Antarctic Service Medal......
This medal was authorized by Public Law 86-600 on July 12, 1961, and the design received final approval in 1963. It is awarded to members of Antarctic expeditions and personnel of the permanent Antarctica stations or for service in contiguous waters, starting with the United States Navy Operation "Highjump" under the late Rear Admiral Richard Byrd in beginning 02 January 1946. It is awarded to officers and enlisted men of the armed forces and to deserving civilians, such as scientists and polar experts.

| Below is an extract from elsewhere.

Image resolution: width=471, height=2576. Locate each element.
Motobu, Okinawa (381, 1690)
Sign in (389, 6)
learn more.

"Subsequent to 01 June 1973, a minimum period of 30 days of service at sea or ashore south of 60 degrees latitude was required. Each day of duty at an outlying station on the Antarctic continent will count as 2 days when determining award eligibility. Effective 01 July 1987, flight crews of aircraft providing logistics support from outside the Antarctic area may qualify for the award after 15 missions (one flight in and out during any 24-hour period equals one mission). Days need not be consecutive.
A "Wintered Over" clasp is awarded to those who have spent the winter months (March through October) in Antarctica. A bronze clasp (or miniature Antarctic continent device on the service ribbon) signifies one winter; gold two and silver three or more winters.
Dated 20 June 1998
After I did my thing on the ice the Antarctic Medal was not yet designed. I don't even know if they had made up the requirements for awarding a medal yet. My time on the ice was from October 1959 until November 1960. From the sound of things I seem to be eligible for a medal with bronze cluster ? ? ?
I got out of the service in 1961 and had never received or seen what the medal looks like. If anyone knows where I could purchase a medal w/cluster (if that is what I am entitled to) I would appreciate the info.
Maybe someone has a photo of one ? ? ?
Thanks for any help forthcoming.
The Antarctic Service Medal is awarded for one month of total service in Antarctica. Service can be in pieces or in one fell swoop. It is also awarded retroactively. I know because I awarded over 1000 of them in my three years as CNSFA.
What you will have to do is to get on the telephone and find out the procedure for obtaining the medal for those who have qualified for it.
You will probably be passed around a bit, but when you figure out the procedure, I will publish it in the Polar Times and other publications so that others will benefit from your research. Call the Awards Information Service at 1-202-685-1770 in Washington DC.
Subject: [OAEs] Ice Medal
Here is fax-sim of Ice medal.
From dark to light to dark is what I read of it
or 360 degrees of Mother Sidereal...
When one wintered over and received
a clasp, did it's base color change with
years of wintering over service?
ie: bronze - silver - gold - plutonium - billyum??
The winter-over clasp changed from bronze to silver to gold. After gold it did not change. There is one civilian now with 12 winters to his credit - he just gets gold.
The subject of the ASM keeps coming up on the One-List and I have been searching the web for a source for the silver WINTERED-OVER bar for the suspension ribbon on the medal. Naturally my search hit on www.radiocom.net/vx6 and I noticed the growing story.
>>The winter-over clasp changed from bronze to silver to gold. After gold it did not change. There is one civilian now with 12 winters to his credit - he
just gets gold.
I don't know how long it has been there, but the above "bottom line" by Brian Shoemaker is bum skinny. The awards are as follows:
First winter BRONZE
Second winter GOLD
Third and subsequent winters SILVER
Since Brian only wintered once he does not have a service record like I do for four winters.